◆ STATED TASK ◆
Pull out each line in the records below that contains the word "circle", and match its case exactly.

◆ DATASET EXTRACT ◆
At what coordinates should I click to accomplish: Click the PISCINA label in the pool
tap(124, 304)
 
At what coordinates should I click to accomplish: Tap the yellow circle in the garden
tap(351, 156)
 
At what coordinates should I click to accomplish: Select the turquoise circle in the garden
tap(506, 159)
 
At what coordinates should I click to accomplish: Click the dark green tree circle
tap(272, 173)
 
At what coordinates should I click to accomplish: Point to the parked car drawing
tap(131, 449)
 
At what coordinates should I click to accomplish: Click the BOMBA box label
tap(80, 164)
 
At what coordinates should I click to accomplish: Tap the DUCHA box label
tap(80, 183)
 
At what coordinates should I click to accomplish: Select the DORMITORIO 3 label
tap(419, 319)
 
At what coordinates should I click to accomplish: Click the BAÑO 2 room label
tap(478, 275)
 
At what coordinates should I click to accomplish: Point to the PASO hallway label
==
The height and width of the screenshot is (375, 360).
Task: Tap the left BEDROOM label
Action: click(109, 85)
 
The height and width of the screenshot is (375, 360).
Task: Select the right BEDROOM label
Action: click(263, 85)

◆ THE SOLUTION ◆
At what coordinates should I click to accomplish: Tap the yellow circle in the garden
At what coordinates should I click to accomplish: Select the turquoise circle in the garden
At what coordinates should I click to accomplish: Click the dark green tree circle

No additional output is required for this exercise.